I'm sure there are some radar systems which indeed transmit in this 40GW EIRP range.


40GW EIRP for Parkes would have to be in 0.1Hz, or so, bandwidth. Most
radars will have 100kHz of bandwidth, and might therefore need 1,000
times the power.

Arecibo will easily be able to do that, but only points at a fixed point in the sky
twice a year or so. Not much repetition for any ET that is listening.


Even if it were fixed, it would point to the same place once every
sideral day.

However, it is not fixed; it is steerable to about 20 degrees below
the azimuth in all directions - this is done by moving the feed point.

We need a radar expert to give us some better idea of trade-offs of
what kind of signal we could expect to hear from what kind of application.


I'm not an expert, but the most powerful radar with simple signals
are, probably, the weather radars which are, I think, given as one of the
examples in the FAQ.

High power military radars will use pseudo-random coding, probably
phase modulated, with chipping rates upwards of 100kHz, so will be
completely rejected by S@H as having a flat spectrum in the 10kHz
analyzed, and will have fairly low power spectral densities. They
will be indistinguishable from natural sources.

Arecibo is pseudo-randomly phase modulated about half the time, but
at lower chipping rates, but is also pure CW for about half the
time, when transmitting.

We know from previous SETI's (project Phoenix etc) that there are no obvious,
super-loud microwave signals out there. And beacons are also hard to find.


I think you are assuming that anyone thought that detection was likely.

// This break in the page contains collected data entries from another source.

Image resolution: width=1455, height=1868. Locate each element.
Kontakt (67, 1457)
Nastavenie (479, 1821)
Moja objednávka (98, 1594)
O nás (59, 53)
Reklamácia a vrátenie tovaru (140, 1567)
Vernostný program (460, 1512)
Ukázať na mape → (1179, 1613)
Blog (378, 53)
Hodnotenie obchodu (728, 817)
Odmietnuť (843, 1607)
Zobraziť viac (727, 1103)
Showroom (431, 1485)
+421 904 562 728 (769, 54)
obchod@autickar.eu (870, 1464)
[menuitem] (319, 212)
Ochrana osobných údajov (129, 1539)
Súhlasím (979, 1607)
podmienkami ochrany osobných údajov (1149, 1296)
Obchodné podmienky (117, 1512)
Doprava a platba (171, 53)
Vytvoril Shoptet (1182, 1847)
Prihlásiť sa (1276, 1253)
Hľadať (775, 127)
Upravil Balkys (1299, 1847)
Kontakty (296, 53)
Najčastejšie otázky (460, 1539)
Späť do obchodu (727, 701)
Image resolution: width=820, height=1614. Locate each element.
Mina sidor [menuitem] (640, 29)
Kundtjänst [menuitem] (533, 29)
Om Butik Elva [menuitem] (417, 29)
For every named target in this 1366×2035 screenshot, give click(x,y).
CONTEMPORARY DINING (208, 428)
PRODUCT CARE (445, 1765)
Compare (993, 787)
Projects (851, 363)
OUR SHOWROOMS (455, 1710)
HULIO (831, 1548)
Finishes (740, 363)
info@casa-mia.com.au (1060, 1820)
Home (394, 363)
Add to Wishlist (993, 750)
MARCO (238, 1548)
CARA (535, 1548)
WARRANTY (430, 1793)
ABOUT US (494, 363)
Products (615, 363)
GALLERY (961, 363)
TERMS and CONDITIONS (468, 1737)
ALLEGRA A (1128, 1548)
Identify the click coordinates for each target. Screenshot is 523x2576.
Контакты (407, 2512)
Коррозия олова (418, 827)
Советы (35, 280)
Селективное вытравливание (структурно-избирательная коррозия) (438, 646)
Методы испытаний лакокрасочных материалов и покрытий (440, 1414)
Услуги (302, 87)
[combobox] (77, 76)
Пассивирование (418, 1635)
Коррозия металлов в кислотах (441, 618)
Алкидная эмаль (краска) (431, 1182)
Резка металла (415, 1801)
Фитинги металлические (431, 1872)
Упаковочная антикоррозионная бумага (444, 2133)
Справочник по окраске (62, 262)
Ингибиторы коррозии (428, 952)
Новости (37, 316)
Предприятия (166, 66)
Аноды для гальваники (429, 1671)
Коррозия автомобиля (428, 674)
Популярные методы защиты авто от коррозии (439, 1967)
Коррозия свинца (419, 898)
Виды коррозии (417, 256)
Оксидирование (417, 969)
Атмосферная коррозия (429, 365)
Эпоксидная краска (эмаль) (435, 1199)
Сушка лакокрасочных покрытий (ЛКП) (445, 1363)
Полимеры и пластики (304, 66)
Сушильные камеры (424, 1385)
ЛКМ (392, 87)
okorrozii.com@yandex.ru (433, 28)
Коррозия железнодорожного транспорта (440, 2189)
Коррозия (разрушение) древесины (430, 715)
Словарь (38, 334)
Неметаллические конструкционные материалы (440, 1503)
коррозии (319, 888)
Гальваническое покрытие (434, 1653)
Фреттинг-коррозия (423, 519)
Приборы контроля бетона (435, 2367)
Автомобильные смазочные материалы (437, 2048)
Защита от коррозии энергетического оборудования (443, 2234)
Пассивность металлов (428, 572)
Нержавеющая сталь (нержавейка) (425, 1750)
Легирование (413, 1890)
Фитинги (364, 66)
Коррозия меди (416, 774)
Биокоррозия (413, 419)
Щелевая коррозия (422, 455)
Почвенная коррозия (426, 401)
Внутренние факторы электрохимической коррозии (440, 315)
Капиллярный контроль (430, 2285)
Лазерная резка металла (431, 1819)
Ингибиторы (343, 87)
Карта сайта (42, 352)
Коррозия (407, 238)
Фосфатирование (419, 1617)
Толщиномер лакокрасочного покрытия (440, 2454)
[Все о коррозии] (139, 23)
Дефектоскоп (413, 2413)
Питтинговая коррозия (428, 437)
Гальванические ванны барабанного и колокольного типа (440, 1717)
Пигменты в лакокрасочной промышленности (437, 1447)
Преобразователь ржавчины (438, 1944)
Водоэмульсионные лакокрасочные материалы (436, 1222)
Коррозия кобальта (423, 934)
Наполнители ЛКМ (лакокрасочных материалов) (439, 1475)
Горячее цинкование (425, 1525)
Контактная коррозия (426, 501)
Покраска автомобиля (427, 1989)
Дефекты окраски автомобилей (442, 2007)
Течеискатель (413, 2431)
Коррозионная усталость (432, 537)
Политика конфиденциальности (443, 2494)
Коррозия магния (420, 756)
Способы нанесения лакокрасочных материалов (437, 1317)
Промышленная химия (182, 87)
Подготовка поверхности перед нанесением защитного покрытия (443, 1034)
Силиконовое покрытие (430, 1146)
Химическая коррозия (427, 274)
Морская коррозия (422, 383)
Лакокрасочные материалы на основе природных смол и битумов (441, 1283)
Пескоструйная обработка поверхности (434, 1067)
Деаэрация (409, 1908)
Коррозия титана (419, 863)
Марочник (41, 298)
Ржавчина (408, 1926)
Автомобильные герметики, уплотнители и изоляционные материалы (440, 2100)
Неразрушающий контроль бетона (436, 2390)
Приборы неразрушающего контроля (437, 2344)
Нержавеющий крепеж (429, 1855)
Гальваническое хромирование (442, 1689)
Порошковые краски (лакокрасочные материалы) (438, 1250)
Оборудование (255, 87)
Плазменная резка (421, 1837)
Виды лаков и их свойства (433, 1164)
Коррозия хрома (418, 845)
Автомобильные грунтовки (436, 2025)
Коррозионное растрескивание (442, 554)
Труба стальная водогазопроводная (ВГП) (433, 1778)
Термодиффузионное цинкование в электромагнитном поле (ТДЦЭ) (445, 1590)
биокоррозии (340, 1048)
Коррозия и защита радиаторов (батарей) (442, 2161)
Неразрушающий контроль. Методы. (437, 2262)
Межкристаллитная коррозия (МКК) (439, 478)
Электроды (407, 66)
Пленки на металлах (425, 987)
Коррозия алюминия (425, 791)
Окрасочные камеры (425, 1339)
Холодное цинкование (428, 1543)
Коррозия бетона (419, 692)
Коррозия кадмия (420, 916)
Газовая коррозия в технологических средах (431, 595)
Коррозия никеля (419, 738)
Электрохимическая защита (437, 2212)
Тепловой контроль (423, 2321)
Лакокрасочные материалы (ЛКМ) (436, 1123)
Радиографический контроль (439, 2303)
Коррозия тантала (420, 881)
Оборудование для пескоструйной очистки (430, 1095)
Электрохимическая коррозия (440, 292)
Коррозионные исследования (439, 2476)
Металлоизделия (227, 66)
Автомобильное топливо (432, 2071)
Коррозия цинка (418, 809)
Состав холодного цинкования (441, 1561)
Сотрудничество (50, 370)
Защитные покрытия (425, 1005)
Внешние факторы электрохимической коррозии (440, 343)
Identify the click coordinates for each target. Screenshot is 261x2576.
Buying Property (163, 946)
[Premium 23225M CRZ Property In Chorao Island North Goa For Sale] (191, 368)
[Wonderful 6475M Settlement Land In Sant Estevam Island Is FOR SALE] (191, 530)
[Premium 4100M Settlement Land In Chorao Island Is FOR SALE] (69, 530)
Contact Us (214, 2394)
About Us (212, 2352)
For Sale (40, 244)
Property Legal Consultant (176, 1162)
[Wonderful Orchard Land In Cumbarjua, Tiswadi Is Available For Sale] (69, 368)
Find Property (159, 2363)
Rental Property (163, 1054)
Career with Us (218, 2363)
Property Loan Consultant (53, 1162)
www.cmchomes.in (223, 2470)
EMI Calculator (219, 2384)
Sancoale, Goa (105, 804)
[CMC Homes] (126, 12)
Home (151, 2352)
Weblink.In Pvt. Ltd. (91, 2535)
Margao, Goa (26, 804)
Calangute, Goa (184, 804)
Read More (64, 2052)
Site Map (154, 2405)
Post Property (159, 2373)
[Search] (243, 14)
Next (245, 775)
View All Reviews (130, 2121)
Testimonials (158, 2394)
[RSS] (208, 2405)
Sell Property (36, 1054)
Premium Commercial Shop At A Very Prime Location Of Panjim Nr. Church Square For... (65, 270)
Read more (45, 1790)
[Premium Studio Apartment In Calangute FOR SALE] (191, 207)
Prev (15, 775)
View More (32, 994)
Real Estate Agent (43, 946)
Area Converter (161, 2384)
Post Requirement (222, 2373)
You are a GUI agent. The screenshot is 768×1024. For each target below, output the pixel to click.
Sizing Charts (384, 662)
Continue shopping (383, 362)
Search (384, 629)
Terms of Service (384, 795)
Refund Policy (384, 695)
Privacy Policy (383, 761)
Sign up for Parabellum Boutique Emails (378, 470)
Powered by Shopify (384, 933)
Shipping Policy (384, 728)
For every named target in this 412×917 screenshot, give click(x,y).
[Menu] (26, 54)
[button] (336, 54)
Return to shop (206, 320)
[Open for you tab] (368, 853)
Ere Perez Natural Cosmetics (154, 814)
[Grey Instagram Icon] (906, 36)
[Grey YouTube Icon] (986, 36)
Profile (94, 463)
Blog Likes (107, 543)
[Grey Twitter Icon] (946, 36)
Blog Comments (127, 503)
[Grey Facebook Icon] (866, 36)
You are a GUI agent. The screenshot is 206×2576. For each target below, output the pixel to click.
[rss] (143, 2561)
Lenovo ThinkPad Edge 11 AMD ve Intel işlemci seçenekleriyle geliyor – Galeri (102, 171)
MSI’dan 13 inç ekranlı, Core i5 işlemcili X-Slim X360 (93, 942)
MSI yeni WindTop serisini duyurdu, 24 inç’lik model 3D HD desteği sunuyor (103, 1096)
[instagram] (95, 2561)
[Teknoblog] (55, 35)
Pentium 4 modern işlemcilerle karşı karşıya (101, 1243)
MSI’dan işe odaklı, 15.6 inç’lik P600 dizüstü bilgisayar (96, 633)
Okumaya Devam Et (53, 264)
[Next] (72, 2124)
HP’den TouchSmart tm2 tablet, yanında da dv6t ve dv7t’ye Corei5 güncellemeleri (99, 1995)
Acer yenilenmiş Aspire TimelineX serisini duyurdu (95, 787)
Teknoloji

Maybe it is time to focus on applications that ET really could use, and then
figure out how the signals of these applications would sound like here, and where


I believe that, by doing targetted observations, using long averaging
times, it is practicable to detect leaked analogue TV carriers (unfortunately
analogue TV is going out of fashion after less than a century, here).


If in the end it turns out that we would need to build a $100B device to detect
(with some certainty) a civilisation of our own level within a 1000LY range from earth,
but it would only take $10B to build a device which can detect (with some certainty)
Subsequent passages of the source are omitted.